◆ **GIVEN INSTRUCTION 1**
Please recast the part of the records that opens with the line containing "Click the info icon next to company name" and closes with the line containing "The image size is (1456, 819). coord(1347,734)" as a numbered list, leaving out blank lines.

===

Paying Attention

16thApr. × ’10
IMG_4917

Oaxacan hot chocolate

I remember watching Sarah Weese cut cheddar cheese to make grilled cheese sandwiches on a snow day.  Sarah Weese and I always used to hang out on snow days, even though we didn’t normally hang out together.  Our houses were close enough for one of us to make the snow-suited trek (I had pink puffy down overalls I wore on such occasions) and so, when our parents had gone to work, we’d call each other:

“Wanna come over?”

“Be there in ten minutes!”

Sarah Weese would come over and we’d play, the way I can’t imagine playing now, the hours of the day slipping by without concern for time or tomorrow.  We’d make snow angels and snowmen, drink hot chocolate, play Trivial Pursuit, and prepare deluxe grilled cheese sandwiches all by ourselves.  She always cut the cheese in meticulously even slices.  I was in awe.  My slices were huge and chunky and clumsily proportioned, a fat wedge on one end and a lean wisp on the other.  Finally I just asked her to cut my cheese for me.  It was simply too fascinating to watch her do it.  She must have practiced for hours at home, I concluded, or her mother must have taught her –“Listen, Sarah, you start with the knife a half-centimeter in and you press down at a 40 degree angle with the same pressure all the way through so that the slice comes out with surgical precision, OK?”  Then, when the time came to show off on those snow days she looked smooth and cool and awesome, making grilled cheese sandwiches without awkward lumps in the middle or neglected cheeseless corners.

===

◆ **GIVEN INSTRUCTION 2**
In the snow-day text, what did the narrator wear for the snow-suited trek?

===

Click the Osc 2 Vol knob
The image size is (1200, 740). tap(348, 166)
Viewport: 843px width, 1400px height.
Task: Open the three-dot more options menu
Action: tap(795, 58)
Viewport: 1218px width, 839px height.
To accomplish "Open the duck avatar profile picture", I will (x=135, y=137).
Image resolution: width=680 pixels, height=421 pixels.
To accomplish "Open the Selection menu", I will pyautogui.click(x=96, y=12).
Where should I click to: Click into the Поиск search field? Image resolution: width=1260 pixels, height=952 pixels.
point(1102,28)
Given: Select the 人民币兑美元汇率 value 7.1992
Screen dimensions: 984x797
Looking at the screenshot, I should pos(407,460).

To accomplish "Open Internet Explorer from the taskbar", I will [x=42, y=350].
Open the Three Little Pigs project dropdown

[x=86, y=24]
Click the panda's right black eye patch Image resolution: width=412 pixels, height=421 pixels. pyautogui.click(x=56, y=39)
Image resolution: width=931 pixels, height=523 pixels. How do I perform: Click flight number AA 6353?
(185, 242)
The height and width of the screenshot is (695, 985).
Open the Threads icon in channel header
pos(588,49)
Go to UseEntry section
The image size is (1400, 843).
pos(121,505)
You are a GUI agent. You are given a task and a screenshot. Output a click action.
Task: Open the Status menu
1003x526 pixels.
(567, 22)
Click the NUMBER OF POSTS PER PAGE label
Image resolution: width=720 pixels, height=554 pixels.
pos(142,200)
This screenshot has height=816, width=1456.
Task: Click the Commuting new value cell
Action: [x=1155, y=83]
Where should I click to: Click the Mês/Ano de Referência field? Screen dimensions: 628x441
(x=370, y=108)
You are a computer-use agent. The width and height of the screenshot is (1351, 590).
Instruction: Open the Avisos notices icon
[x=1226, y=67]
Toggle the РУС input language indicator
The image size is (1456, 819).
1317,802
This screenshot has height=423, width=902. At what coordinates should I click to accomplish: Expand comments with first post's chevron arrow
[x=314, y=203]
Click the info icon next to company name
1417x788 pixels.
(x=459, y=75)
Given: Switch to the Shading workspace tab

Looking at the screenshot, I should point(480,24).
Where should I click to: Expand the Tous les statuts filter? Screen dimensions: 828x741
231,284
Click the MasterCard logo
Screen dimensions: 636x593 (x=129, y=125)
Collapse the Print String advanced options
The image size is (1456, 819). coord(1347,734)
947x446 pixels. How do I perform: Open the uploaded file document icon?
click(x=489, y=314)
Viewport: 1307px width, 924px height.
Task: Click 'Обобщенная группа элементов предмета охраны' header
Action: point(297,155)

===

◆ **CORRECT RESPONSE 1**
1. Click the info icon next to company name
2. 1417x788 pixels.
3. (x=459, y=75)
4. Given: Switch to the Shading workspace tab
5. Looking at the screenshot, I should point(480,24).
6. Where should I click to: Expand the Tous les statuts filter? Screen dimensions: 828x741
7. 231,284
8. Click the MasterCard logo
9. Screen dimensions: 636x593 (x=129, y=125)
10. Collapse the Print String advanced options
11. The image size is (1456, 819). coord(1347,734)

◆ **CORRECT RESPONSE 2**
Pink puffy down overalls.